Durante esta su corta permanencia en España tuvo la desgracia y la pesadumbre de perder la emperatriz, que murió en Toledo de parto (1.° de mayo, 1539), a poco de haber dado a luz un niño también sin vida. La muerte de esta excelente señora fue muy sentida y llorada en todo el reino, porque a su notable hermosura reunía las más bellas prendas del alma, y adornábanla grandes y muy excelsas virtudes. Contaba entonces treinta y ocho años de edad, uno menos que su marido. Hiciéronsele suntuosísimas exequias, y fue llevada a enterrar a la real capilla de Granada, con numerosa y brillante procesión de prelados, clérigos, grandes, títulos y caballeros. Hasta el rey Francisco I de Francia le hizo unas solemnísimas honras fúnebres{13}.




{1} Cartas del emperador de 22 de octubre (1535) desde Messina: en Dormer, Anales de Aragón, cap. 77.

{2} Cuaderno de las Cortes de Valladolid de 1537, impreso en Medina del Campo en 1545. Petición 1.ª

{3} Petición 14.ª

{4} Pragmática de Carlos V en Valladolid, a 29 de junio de 1537.

{5} Véase el Apéndice, número 1.°

{6} Dormer, Anales de Aragón, cap. 84.– Ni Sandoval, ni Robertson hacen mención de estas Cortes.

{7} Paolo Giovio, Historia, libro XXXVII.– Sandoval, libro XXIV.

{8} Los doce nombrados fueron, el condestable de Castilla, el duque de Alburquerque, el marqués de los Vélez, el conde de Oropesa, el duque de Nájera, el marqués de Comares, el de Villena, el conde de Benavente, don Juan de Vega, señor de Grajal, y el adelantado de Castilla.

{9} Cuadernos de Cortes de Castilla.– Sandoval, Hist. de Carlos V, lib.

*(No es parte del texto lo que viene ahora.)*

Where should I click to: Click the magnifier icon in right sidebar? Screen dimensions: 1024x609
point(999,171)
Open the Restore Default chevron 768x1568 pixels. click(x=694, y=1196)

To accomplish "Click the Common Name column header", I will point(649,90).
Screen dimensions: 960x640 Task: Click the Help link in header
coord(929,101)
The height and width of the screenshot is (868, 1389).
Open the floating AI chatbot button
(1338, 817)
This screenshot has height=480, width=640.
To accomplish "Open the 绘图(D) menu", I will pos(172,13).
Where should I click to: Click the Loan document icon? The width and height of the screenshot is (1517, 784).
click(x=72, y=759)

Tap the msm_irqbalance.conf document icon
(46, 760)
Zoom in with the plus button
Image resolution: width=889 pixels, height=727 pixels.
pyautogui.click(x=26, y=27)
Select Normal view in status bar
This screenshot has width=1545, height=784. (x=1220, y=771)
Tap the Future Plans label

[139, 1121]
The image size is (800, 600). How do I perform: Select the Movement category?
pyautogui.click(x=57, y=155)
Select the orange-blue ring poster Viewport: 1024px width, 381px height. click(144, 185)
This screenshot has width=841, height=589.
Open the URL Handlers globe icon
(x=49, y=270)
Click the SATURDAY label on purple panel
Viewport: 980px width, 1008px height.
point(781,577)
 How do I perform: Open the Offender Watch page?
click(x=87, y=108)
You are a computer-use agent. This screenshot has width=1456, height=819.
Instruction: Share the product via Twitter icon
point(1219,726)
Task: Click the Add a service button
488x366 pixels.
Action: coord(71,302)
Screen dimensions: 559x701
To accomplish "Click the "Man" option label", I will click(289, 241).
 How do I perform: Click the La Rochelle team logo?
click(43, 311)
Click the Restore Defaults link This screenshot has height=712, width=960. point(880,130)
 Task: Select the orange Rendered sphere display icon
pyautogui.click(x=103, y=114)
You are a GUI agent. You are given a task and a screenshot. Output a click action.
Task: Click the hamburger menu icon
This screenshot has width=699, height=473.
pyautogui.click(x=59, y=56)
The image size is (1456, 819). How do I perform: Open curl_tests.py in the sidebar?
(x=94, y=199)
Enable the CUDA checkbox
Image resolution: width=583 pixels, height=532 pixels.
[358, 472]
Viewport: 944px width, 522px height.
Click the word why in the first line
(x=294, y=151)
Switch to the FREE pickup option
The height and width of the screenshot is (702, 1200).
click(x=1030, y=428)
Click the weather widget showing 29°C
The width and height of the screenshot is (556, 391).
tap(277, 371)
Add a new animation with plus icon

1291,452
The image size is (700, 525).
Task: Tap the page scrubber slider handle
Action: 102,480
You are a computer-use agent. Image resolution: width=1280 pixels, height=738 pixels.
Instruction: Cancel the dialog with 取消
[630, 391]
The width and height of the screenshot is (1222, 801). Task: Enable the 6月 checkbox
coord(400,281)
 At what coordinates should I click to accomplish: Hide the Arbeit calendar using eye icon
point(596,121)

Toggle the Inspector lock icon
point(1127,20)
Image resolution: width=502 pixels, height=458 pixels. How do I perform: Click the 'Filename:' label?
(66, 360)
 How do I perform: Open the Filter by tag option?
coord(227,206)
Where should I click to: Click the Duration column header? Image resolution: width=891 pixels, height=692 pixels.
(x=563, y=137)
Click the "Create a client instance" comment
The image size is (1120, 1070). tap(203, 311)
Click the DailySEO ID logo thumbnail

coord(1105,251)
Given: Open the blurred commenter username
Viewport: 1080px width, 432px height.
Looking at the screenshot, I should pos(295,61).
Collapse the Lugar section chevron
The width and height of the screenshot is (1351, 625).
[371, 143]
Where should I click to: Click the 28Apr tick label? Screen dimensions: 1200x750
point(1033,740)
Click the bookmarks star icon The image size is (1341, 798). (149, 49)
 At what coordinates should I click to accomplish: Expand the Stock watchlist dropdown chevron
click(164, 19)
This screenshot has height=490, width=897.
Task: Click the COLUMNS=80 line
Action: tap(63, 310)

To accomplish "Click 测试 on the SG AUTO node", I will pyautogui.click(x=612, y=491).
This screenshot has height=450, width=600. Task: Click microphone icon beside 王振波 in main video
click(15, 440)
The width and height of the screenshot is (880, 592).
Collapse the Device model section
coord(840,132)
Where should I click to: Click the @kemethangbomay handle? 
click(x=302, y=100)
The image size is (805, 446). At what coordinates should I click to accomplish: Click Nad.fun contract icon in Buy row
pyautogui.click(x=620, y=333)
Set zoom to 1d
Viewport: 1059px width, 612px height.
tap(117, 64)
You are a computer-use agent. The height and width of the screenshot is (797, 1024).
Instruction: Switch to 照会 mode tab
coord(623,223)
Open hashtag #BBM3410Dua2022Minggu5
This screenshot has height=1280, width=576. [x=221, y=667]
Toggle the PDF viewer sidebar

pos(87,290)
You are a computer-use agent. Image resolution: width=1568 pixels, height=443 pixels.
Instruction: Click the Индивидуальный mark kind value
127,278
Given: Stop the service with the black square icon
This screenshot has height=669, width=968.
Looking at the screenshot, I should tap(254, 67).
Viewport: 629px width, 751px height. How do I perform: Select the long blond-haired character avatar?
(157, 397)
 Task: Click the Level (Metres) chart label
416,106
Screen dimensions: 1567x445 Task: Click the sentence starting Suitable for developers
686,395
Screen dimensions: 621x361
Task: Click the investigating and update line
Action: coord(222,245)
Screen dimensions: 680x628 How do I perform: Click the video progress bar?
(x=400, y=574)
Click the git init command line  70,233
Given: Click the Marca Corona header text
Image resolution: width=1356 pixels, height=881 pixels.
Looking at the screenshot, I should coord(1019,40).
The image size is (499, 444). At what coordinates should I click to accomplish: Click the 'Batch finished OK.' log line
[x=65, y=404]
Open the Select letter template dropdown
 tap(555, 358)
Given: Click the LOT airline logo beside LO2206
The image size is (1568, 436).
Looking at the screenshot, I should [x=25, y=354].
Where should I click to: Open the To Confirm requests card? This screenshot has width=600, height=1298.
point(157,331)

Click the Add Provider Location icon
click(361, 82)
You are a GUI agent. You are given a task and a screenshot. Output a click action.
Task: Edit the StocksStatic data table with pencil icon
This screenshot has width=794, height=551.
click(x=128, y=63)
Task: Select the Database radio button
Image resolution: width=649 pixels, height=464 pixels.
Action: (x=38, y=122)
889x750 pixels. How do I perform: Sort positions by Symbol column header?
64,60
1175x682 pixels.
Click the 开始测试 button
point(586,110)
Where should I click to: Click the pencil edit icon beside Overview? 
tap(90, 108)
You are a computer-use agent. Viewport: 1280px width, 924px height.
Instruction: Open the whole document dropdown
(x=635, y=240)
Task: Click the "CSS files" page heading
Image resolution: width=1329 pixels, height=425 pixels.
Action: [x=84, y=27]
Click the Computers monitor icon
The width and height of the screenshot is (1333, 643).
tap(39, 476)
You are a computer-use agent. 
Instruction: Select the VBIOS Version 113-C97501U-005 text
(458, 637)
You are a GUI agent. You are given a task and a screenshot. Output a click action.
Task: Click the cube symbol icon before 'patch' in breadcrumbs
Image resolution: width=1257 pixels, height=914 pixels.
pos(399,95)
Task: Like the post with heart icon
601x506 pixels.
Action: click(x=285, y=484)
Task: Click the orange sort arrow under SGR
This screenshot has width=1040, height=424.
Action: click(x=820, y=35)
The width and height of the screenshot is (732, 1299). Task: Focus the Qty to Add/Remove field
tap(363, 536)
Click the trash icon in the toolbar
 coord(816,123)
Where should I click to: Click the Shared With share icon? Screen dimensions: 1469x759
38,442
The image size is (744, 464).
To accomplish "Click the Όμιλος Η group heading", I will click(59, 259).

XXIV.

{10} El obispo Sandoval, que refiere este caso, dice haberlo oído a quien le crió, que se halló en aquellas Cortes. Lib. XXIV, número 8.

{11} Carta del emperador a Pedro de Melgosa, regidor de Burgos: en Toledo, a 7 de febrero de 1539.

{12} Refiere esta anécdota el obispo Sandoval en el lib. XXIV, número 10 de su Historia de Carlos V.

{13} La emperatriz doña Isabel era hija de los reyes de Portugal don Manuel y doña María, hija esta de los Reyes Católicos. No se logró de ella más sucesión varonil que el príncipe don Felipe, de edad entonces de 12 años. Dejaba además la infanta doña María, que fue mujer del emperador Maximiliano, y doña Juana, que fue reina de Portugal.